§ TASK DIRECTIONS
Every line below must be reproduced exactly; no pictures are to be included.

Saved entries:
★ ★ ★ ★

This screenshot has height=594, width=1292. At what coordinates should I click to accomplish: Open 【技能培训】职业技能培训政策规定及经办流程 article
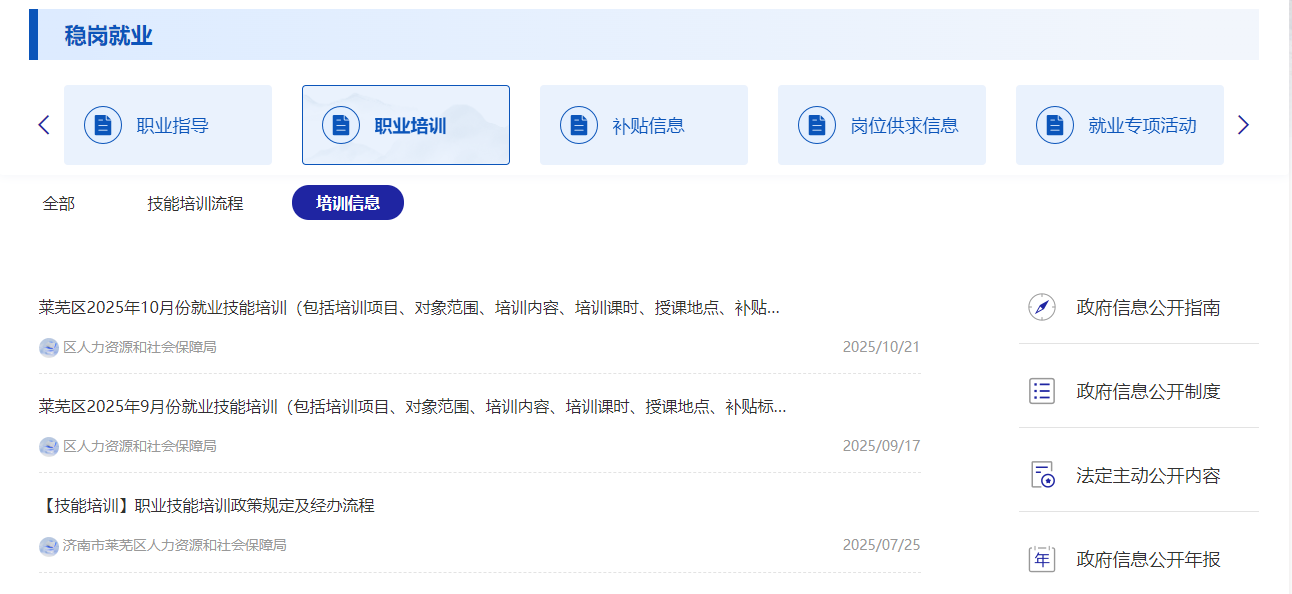[207, 506]
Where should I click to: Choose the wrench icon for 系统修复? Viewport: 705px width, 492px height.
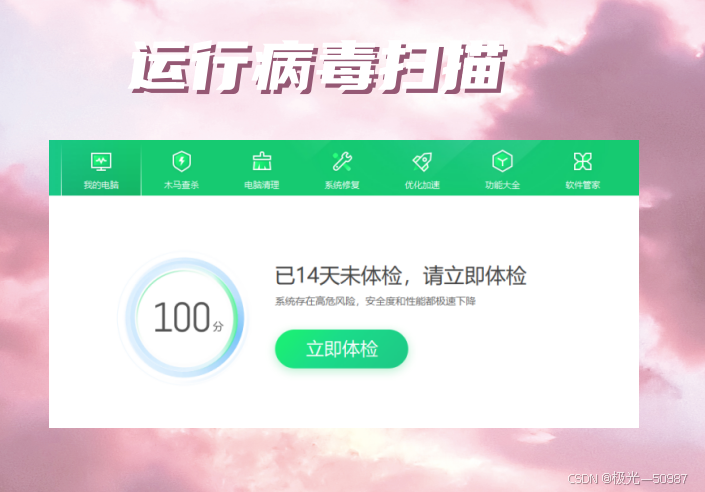[342, 161]
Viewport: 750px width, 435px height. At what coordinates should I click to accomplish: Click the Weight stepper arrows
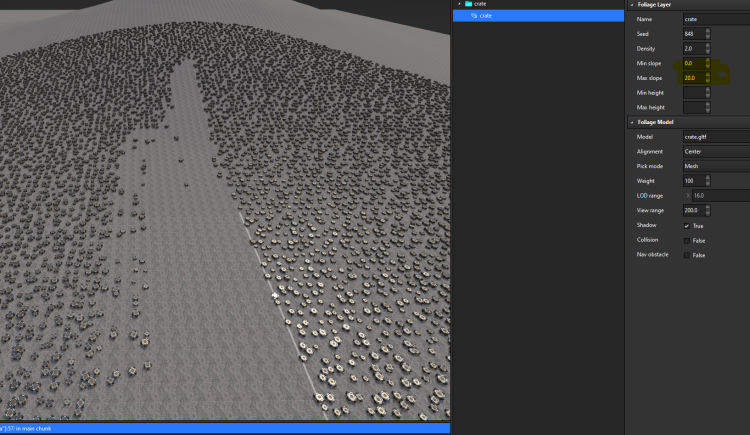click(708, 180)
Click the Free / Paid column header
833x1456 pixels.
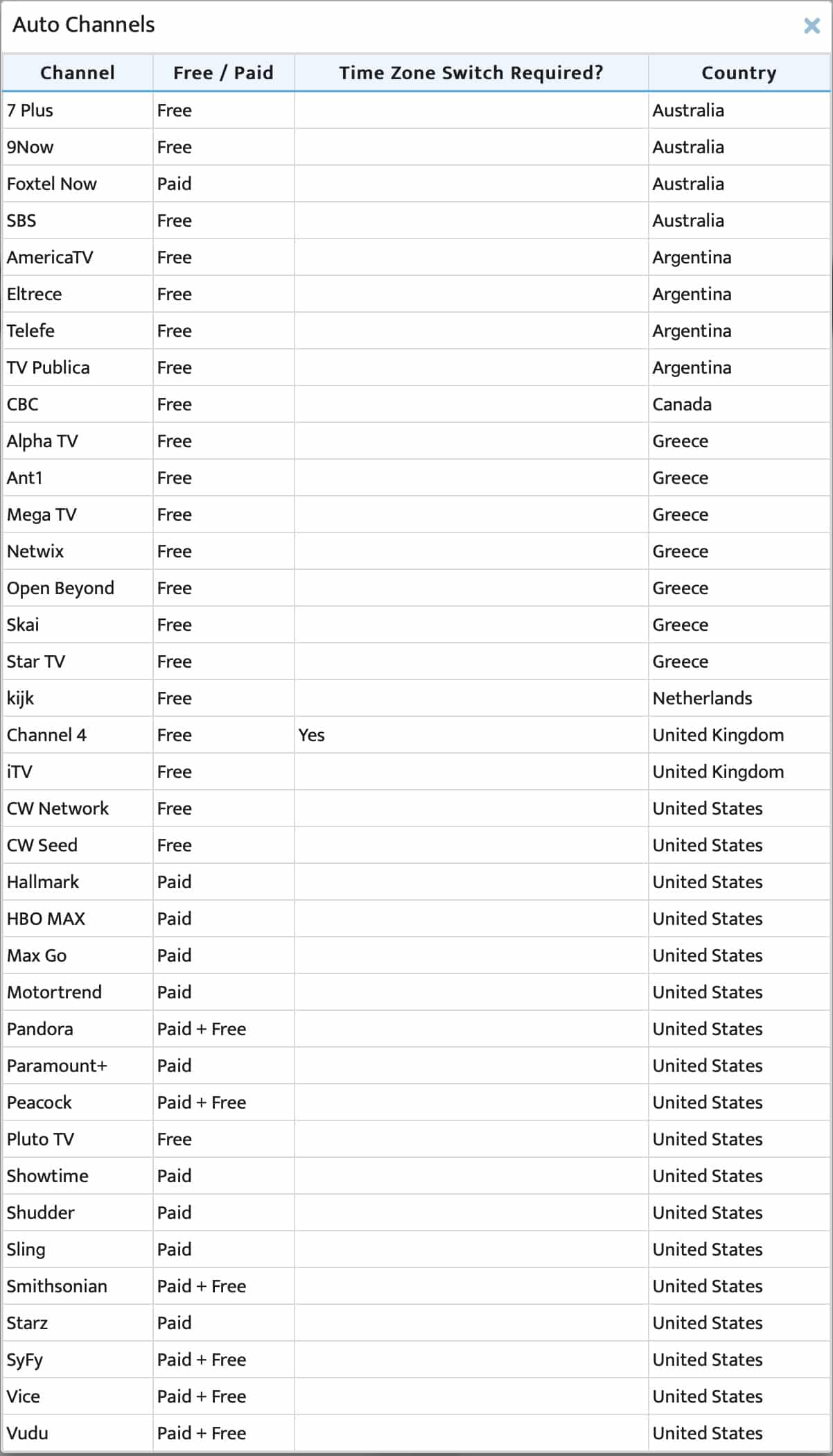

★ ★ ★ ★

§ FINISHED TASK
This screenshot has height=594, width=1292. At what coordinates should I click to accomplish: Open 【技能培训】职业技能培训政策规定及经办流程 article
[207, 506]
Where should I click to: Choose the wrench icon for 系统修复? Viewport: 705px width, 492px height.
[342, 161]
Viewport: 750px width, 435px height. At what coordinates should I click to accomplish: Click the Weight stepper arrows
click(708, 180)
Click the Free / Paid column header
833x1456 pixels.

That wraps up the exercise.